◆ 課題の要件
1. 野球の試合に関する記事によると、黒内佑大投手は計何回を投げ、三振をいくつ奪いましたか。
2. 野球の試合に関する記事を、最後の文の後から書き継いでください。
--- ページ ---
4-4の11回の攻撃、選手を頼もしく感じた。先頭の新井悠太外野手(3年)の飛球を相手遊撃手が捕球できず、二塁打となった。選手たちの発する言葉に驚いた。「『ここだよ、ここから付け込むんだ』と言っていたんです。この一打が試合を大きく分けることを分かっていたんです。すごいなと」。言動通り、一気に流れに乗ると5点を勝ち越し、試合を決めた。

先発、4番手で登板した背番号10の黒内佑大投手(3年)が、計9回2/3を4安打13奪三振1失点。起用したのはプロ時代の学びがあった。「タイガース時代ですよね。ブルペンからベース上に放れてる選手は(良い)。黒内は練習からそれが出来ていたんです」
--- データ一覧 ---
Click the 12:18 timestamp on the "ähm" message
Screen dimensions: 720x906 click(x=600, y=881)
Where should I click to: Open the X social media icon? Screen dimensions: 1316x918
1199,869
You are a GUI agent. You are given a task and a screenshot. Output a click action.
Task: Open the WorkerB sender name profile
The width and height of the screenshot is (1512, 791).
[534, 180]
---
--- データ一覧 ---
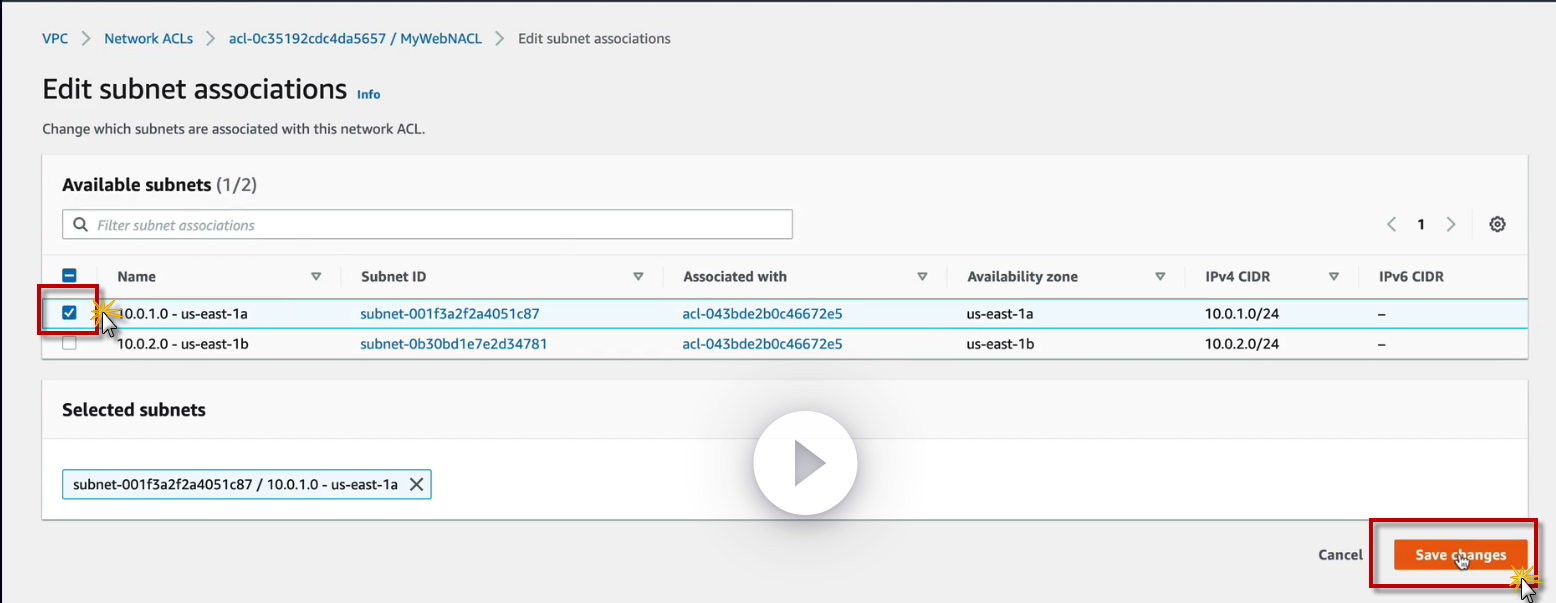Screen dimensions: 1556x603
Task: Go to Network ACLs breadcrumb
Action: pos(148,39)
---
◆ 課題別の回答
1. 計9回2/3を投げ、13個の三振を奪いました。

2.
試合中、ナインに声をかけることは少なかった。理由は1つ。「信頼しているから」だ。そのナインととも関東大会に挑戦できる。石川監督の表情は、希望にあふれていた。【阿部泰斉】

◆石川俊介(いしかわ・しゅんすけ)1985年(昭60)8月12日、栃木県生まれ。葛生(現青藍泰斗)高、上武大を経て07年大学・社会人ドラフト3巡目指名で阪神入団。現役時代は投手で14試合に登板し、2勝1敗。12年限りで現役引退。21年4月に監督就任。